**短い課題 A:** 片山晋呉の優勝を伝える文書抜粋について、次の(i)〜(iii)が本文と合っているかをそれぞれ「はい」か「いいえ」で答え、判断の根拠となる本文の言葉をそのまま引用してください。(i) フェアウェイキープ率は1位だった。(ii) この日のギャラリーは2万人を超えた。(iii) 「35歳で25勝」と日記に書いたのは24歳のころだった。

**文書抜粋:**

そう思うしかないような、劇的な幕切れだった。
今となってはティショットを木に当てて、4メートルを残した2番(パー3)のピンチも、林に打ち込みながら、残り114ヤードの第4打をピンそばにつけた16番パー5のパーセーブも、勝負の鍵を握ったこの2ホールも、周到に練られた物語りの味付けにすぎなかったのかもしれない。
5月の日本プロから何度もチャンスを迎えながら11試合で足踏みが続いて「もう勝てないかもしれない」。苦しみ抜いた6ヶ月間も、このモンスターコースで3メートルのウィニングパットを決めるためだったのか、とも思えてくる。
17歳の石川とは対照的に、試合で初めてドライバーを封じ、あえて長いクラブで果敢にグリーンを狙い、フェアウェイキープ率は67.86%で堂々1位。どんなピンチも「最高にフェアなセッティング」と真摯に向き合い、35歳の技術とプライドで耐え抜いた。
本人も言った。
「勝てなかったこの半年は、試練だった」。
古賀は、最後の壁だった。
「僕を1ランクも2ランクも成長させるためにあった」。
笑顔でそう言えるのも、この最高の結末があってこそ。
片山晋呉が2005年以来2度目の日本一でツアー通算25勝目を決めた。
国内最高峰の舞台で、史上7人目の永久シードに辿り着いた。
「35歳で25勝」と日記に書き込んだのは、今から約10年前。24歳のころだ。
ツアーの出場権すらままならない時代だった。
日大3強と称されたうち、宮本勝昌と横尾要の同期2人にシード権ばかりか優勝でも先を越され、打ちひしがれた精神状態の中にあってさえ、この日のことを自ら予言し、信じて疑わなかった。
この日集まったギャラリーは11,828人。
迎えた最終18番は、グリーンに上がった瞬間、祝福の嵐に包まれて少し涙ぐむ。
卓越した技術と精神力で難コースをもねじ伏せて、ただひとりアンダーパーの完全勝利だ。
そのうえ偉業の達成に「絵に描いても出来ないこと。自分を褒めたいと思います」と、声を上ずらす。
単独2位に迫った石川に「遼クンは1打1打、本当に楽しそうにゴルフをする」と、その若さを羨んだ。
「僕らのように10年もやっていれば、どうしてもプロとして慣れが出てきてしまう。遼くんのような溌剌さが無くなってしまう」と嘆いていたが今週、久しぶりに読み返した当時の日記が、新人のころの思いを蘇らせた。
当時は自分以外の誰もが「無理」だと笑った筋書きを実現させて、ドラマより数奇なクライマックスを演出した。
今はもっぱら、携帯電話のフリーメモがノート代わりというが、いままたあのときのような“未来日記”を書くとしたらと聞いたら、こんな答えが返ってきた。
「次は何歳までゴルフがやれるか。若い子たちに勝てないな、と思う日が来ても、それでもまだ自分はやれる、というのを1年でも長くやること」。
石川も将来、必ずこのタイトルを取るだろう。
「それだけの力がある選手」とその才能を大いに認めつつ「だけどまだまだ取らせない。まだまだ負けないつもりです!」。
打倒・片山も受けて立つ。これからも溌剌と、若手の大きな壁となる。

**短い課題 B:** 記録のうち、「The width and height of the screenshot is (622, 389).」を含む行から「Click the Performance」を含む行まで（両端を含む）を、「Continue」を「Next」に置き換え、ほかは変えずに書き直してください。

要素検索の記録
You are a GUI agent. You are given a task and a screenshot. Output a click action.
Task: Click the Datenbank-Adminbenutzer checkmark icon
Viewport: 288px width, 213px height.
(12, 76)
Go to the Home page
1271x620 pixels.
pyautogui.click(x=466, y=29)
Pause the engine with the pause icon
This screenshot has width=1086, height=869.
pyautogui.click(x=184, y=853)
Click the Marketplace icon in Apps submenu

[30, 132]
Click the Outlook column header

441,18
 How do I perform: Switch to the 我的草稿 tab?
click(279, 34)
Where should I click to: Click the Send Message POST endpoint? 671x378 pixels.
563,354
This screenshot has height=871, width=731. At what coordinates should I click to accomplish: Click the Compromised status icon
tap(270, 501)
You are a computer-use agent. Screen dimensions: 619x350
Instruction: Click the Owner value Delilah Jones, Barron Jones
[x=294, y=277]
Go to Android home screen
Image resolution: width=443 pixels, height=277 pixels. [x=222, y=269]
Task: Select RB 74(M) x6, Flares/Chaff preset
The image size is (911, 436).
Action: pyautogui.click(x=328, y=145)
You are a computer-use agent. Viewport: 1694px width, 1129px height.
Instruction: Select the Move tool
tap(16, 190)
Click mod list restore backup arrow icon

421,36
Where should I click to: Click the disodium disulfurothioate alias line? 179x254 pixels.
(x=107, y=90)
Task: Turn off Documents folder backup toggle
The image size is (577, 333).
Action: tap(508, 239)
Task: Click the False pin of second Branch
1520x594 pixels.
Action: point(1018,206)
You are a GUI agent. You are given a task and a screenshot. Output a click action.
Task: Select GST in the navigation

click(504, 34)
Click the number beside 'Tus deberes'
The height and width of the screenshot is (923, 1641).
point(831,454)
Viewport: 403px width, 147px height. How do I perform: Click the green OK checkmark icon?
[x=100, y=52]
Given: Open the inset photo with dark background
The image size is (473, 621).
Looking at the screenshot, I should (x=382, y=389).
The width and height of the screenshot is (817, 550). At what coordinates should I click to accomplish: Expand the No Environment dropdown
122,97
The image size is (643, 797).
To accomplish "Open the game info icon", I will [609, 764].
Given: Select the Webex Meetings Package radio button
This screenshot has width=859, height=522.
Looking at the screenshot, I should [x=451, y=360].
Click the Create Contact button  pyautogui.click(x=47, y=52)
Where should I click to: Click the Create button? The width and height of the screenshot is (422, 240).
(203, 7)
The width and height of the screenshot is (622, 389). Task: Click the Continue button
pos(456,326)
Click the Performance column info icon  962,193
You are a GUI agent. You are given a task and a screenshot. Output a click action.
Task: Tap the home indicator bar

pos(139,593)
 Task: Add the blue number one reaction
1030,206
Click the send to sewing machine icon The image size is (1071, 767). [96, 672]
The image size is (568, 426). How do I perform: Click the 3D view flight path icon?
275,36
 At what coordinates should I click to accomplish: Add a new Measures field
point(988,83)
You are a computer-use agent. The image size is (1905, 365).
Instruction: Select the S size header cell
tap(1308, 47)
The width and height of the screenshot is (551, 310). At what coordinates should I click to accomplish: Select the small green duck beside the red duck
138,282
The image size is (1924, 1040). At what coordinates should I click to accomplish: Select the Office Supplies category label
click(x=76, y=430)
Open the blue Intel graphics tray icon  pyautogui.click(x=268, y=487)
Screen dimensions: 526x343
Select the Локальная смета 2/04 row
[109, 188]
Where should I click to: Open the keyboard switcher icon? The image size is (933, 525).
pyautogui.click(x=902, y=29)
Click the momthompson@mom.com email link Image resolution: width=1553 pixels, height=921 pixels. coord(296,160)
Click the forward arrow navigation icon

**出力 A:**
(i) はい。「フェアウェイキープ率は67.86%で堂々1位」
(ii) いいえ。「この日集まったギャラリーは11,828人。」
(iii) はい。「「35歳で25勝」と日記に書き込んだのは、今から約10年前。24歳のころだ。」

**出力 B:**
The width and height of the screenshot is (622, 389). Task: Click the Next button
pos(456,326)
Click the Performance column info icon  962,193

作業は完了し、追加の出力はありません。